Assinale a opção correta a respeito do regime tributário das autarquias, das empresas públicas e das sociedades de economia mista, à luz do entendimento jurisprudencial do Supremo Tribunal Federal (STF).
- A)A imunidade tributária recíproca prevista na Constituição Federal de 1988 (CF) pode ser suprimida ou alterada por emenda constitucional (EC), por não constituir cláusula pétrea, tal qual ocorreu com a edição da EC n. º 3/ 1993, que criou temporariamente o imposto sobre movimentação ou transmissão de valores e de créditos e direitos de natureza financeira (IPMF).
Errada, porque a imunidade recíproca não pode ser suprimida por emenda constitucional como regra, e a EC 3/1993 não criou IPMF para afastar essa imunidade.
- B)A imunidade constitucional recíproca, prevista na Constituição Federal de 1988 (CF), tem por objeto apenas impostos, não alcançando as autarquias municipais, de modo que elas estão sujeitas ao pagamento do imposto sobre a renda das pessoas jurídicas e da contribuição social sobre o lucro líquido.

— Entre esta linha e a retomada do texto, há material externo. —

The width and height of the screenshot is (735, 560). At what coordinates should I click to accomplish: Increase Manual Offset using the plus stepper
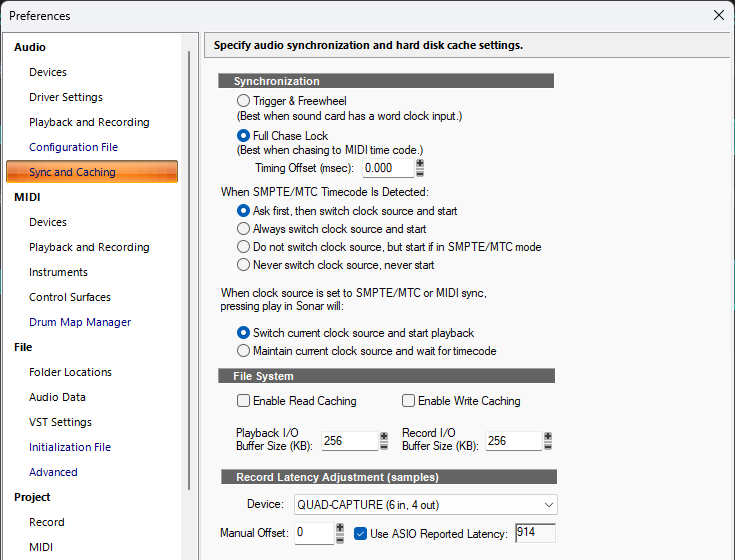click(340, 528)
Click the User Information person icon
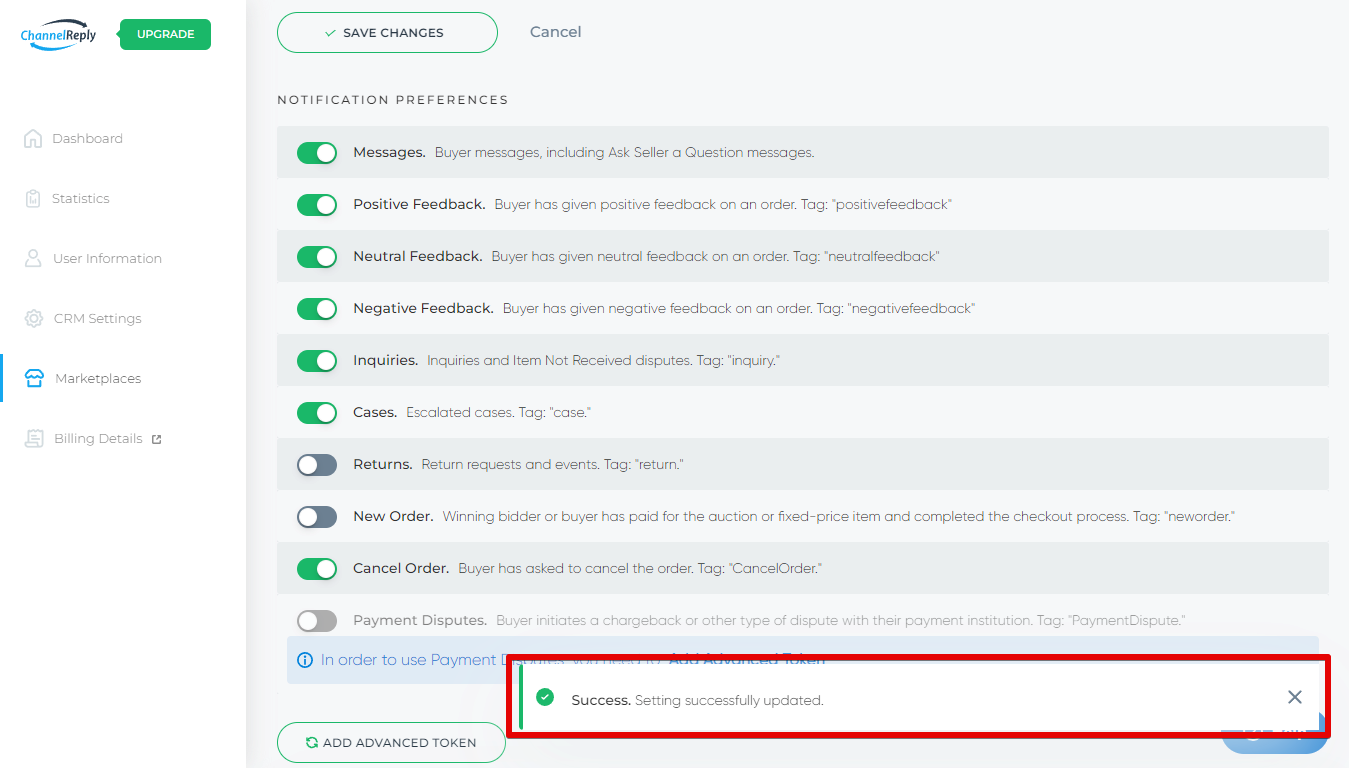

Errada, porque a imunidade recíproca alcança impostos e também protege autarquias; além disso, a afirmação sobre IRPJ e CSLL não está correta nesse contexto.

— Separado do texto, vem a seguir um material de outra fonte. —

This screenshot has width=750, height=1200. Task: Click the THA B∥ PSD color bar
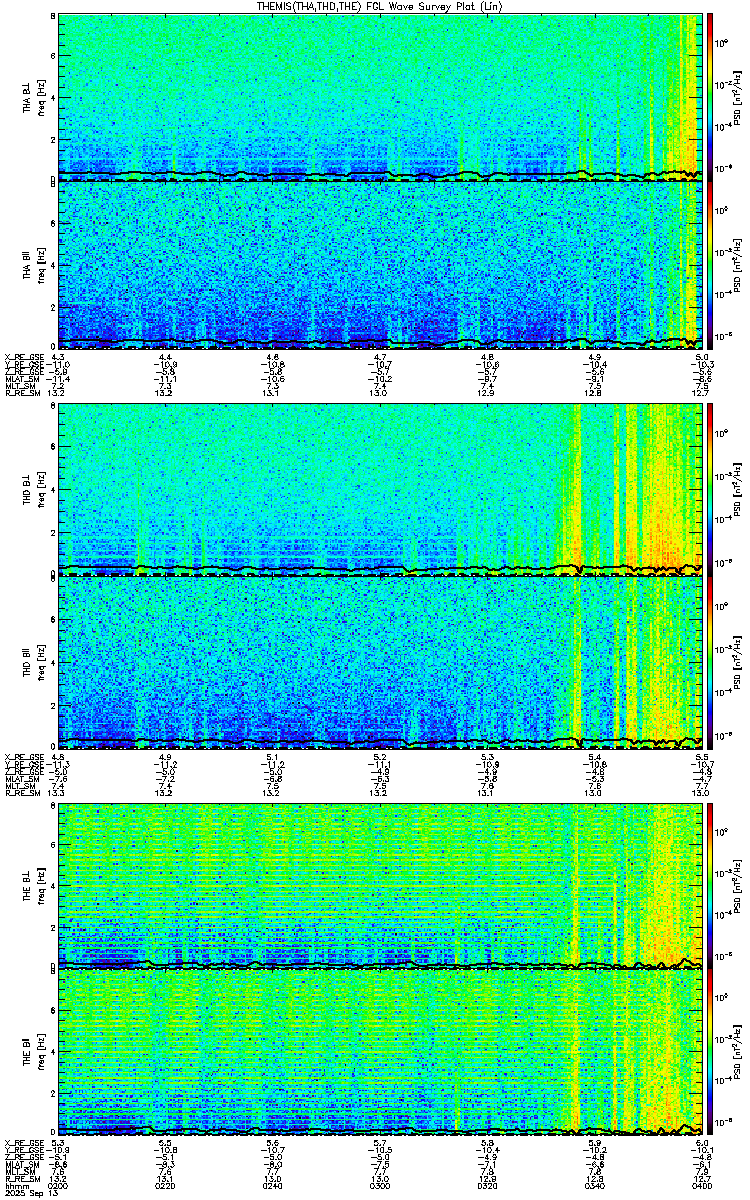tap(710, 264)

- C)As sociedades de economia mista com atuação exclusiva na prestação de ações e serviços de saúde cujo capital social seja majoritariamente estatal e que não tenham por finalidade a obtenção de lucro gozam da imunidade tributária prevista na Constituição Federal de 1988 (CF).
Certa, porque o STF admite, em caráter excepcional, imunidade para sociedade de economia mista que preste serviço público essencial, sem lucro e sem atuação concorrencial.
- D)As empresas públicas e as sociedades de economia mista delegatárias de serviços públicos essenciais que não distribuam lucros a acionistas privados nem ofereçam risco ao equilíbrio concorrencial são beneficiárias da imunidade tributária constitucionalmente recíproca, desde que não haja cobrança de tarifa como contraprestação do serviço.
Errada, porque a mera prestação de serviço público essencial não basta para imunidade recíproca das empresas estatais, e a ausência de tarifa também não é requisito automático.
- E)Quando imunes, as autarquias, as empresas públicas e as sociedades de economia mista ficam dispensadas da retenção de tributos, na condição de substitutas ou responsáveis tributárias.
Errada, porque a imunidade não dispensa, por si só, a obrigação de reter tributos quando a lei atribui à entidade a condição de responsável ou substituta tributária.
Gabarito: C
Aqui o ponto central é separar duas coisas: quem pode ter imunidade tributária recíproca e em que situações ela vale. A Constituição, no art. 150, VI, "a", impede que União, Estados, DF e Municípios cobrem impostos uns dos outros, e o STF estende essa proteção, em certas hipóteses, às autarquias e fundações públicas, desde que ligadas às finalidades essenciais e sem exploração econômica. Mas essa imunidade não é um passe livre para qualquer empresa estatal, porque empresas públicas e sociedades de economia mista, em regra, estão no mercado e concorrendo com particulares. Por isso, o STF faz uma leitura bem objetiva: se a entidade estatal atua como prestadora de serviço público em regime não concorrencial, sem finalidade lucrativa e sem competição com a iniciativa privada, pode haver imunidade em relação aos impostos ligados ao patrimônio, renda e serviços vinculados à atividade essencial. Foi essa lógica que sustentou o item C: sociedade de economia mista voltada exclusivamente à saúde, com capital majoritariamente estatal e sem objetivo de lucro, se enquadra na proteção jurisprudencial. O detalhe importante é que o STF não olha só o nome da pessoa jurídica. Ele olha a função real exercida. Se a empresa estatal entra em campo econômico, cobra no mercado e disputa clientela, a regra muda e a imunidade tende a desaparecer. Já quando ela atua como braço do Estado em serviço público essencial, a análise fica mais favorável à proteção constitucional. Então, na questão, o gabarito está correto porque a banca descreveu um caso alinhado à jurisprudência do STF sobre imunidade recíproca aplicada excepcionalmente a sociedade de economia mista prestadora de serviço público essencial, sem finalidade lucrativa e sem concorrência com privados.